Another effect of the end of his first marriage was an increase in his interest in Judaism, which eventually led to the Pulitzer-winning Kavalier & Clay, a novel much concerned with Jewish lore and experience. When he was growing up, being Jewish "was part of who we were as a family, but it didn't seem to have any particular use when I was in my teens and 20s." It didn't seem important when he married Groth, who isn't Jewish, but whenever they talked about children, he discovered that he had visceral feelings about their upbringing. "I started trying to reconnect even before I met my present wife. I also got back in touch with some of the more literary heritage of Judaism, and it was very exciting. There were these cables that had just been lying there, and as soon as I plugged them in, this whole new unit that I hadn't been using powered up."

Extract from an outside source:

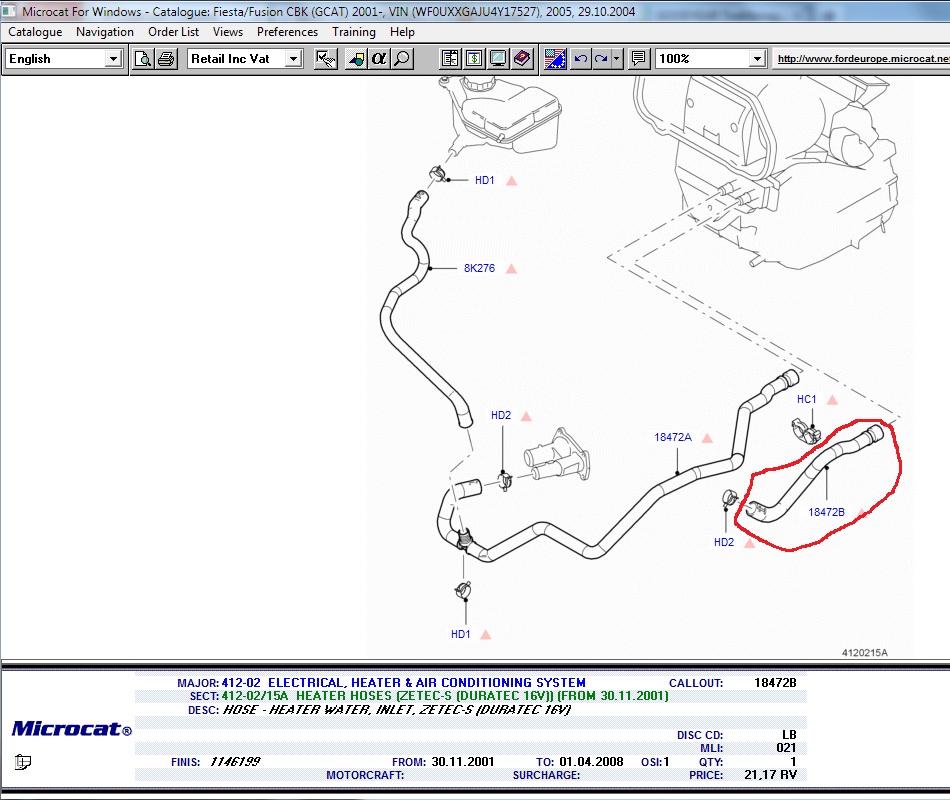Screen dimensions: 950x802
Task: Expand the Retail Inc Vat price dropdown
Action: pyautogui.click(x=293, y=59)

Waldman, an Israeli-born writer and lawyer whose novels include the splendidly titled "Mommy-Track Mystery" Playdate With Death, played a big part in his reconnection too. They married in 1993 and live in Berkeley, California, writing at back-to-back desks when not parenting. A high-profile figure in her own right, Waldman was castigated on The Oprah Winfrey Show after arguing in a 2005 New York Times piece that parents should love each other "even more than they love the children". Combined with their enviable lifestyle, her somewhat uncensored utterances – she is bipolar – concerning their marriage and sex life attract a fair amount of backbiting from New York media blogs. Asked if Berkeley's distance from the East Coast publishing world is one of its attractions, Chabon says emphatically: "Yes. I'm very grateful that I don't try to get work done in that environment, where everyone knows everything about everyone and how much someone got paid for this or that . . . California doesn't have that overheated atmosphere at all."

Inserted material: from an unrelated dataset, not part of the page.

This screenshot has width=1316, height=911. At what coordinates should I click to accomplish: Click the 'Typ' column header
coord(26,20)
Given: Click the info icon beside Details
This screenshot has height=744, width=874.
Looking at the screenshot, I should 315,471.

In the 10 years since Kavalier & Clay, he has been determinedly unsnooty in his work, writing, among other things, a young adult novel, Summerland (2002), and promoting "the great work being done by people who are categorised, or ghettoised, as genre writers". For a while there was talk of his doing a collection of stories along the lines of "In the Black Mill", a horror tale he wrote as "August Van Zorn", his Lovecraft-like alter ego. "It didn't work out because I kept writing things that were too long. One of them was meant to have been a Sherlock Holmes story, but that came out as a novella, The Final Solution. It was the same with Gentlemen of the Road: I couldn't contain my prose sufficiently to generate a collection of short stories." The novel he's currently working on, which he describes as "somewhere between short and massive", is more naturalistic. "So far there's no overtly genre content: it's set in the present day and has no alternate reality or anything like that."

All the same, he's perhaps the only heavyweight novelist going who's as happy to talk about the prose of Larry Niven, a hard science fiction writer he admired in his early teens, as he is to enthuse about Our Mutual Friend. "Maybe if I was going to start a new series of opinions to follow up on this," he says, gesturing at a copy of Maps and Legends, "instead of worrying so much about genre and entertainment, I'd look more at style, and sentence, and voice, because that's what it all boils down to. I'm an avid reader of biography and history, but I would still rather read a great novel about a time or a place – I'd feel like I hadn't really understood it otherwise. So novels are incredibly useful, I think, but whatever other uses they have, primarily their use is to bring pleasure, and they still bring pleasure to a lot of people."